Spróbował poderwać się na nogi, lecz drugi cios rzucił nim z powrotem na fotel, pozbawiając na moment przytomności.
- Cipka – skwitował Redolz i w Towarzystwie Trishy opuścił pomieszczenie.
Mirton został sam z pilotem i powoli dochodzącym do siebie błękitnoskórym, który zaczął pod nosem wygłaszać plany wobec zmiennokształtnego.
- Wciąż odbieramy sygnał? – spytał w końcu Mirt, przerywając niezręczne milczenie.
- Nie. Straciliśmy go jakiś czas temu. Prawdopodobnie szlag trafił nadajnik.

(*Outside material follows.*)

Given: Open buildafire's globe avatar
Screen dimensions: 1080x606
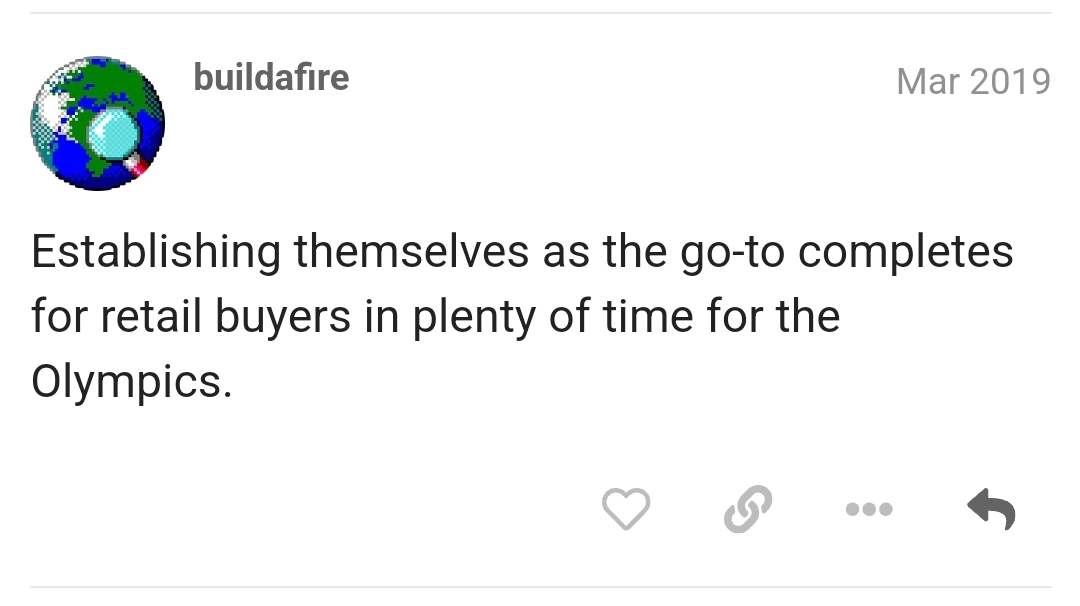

- Doskonale. Jeśli pilot wciąż żyje, nie zdoła nadać żadnej wiadomości na nasz temat. Musimy i tak zachować ostrożność i wylądować w odpowiedniej odległości, bo inaczej cała operacja pójdzie się jebać. Ile mamy czasu?
- Jeśli zespół ratunkowy wyruszy natychmiast po burzy, mamy jakąś godzinę przewagi. Nie ma siły, żeby lecieli teraz.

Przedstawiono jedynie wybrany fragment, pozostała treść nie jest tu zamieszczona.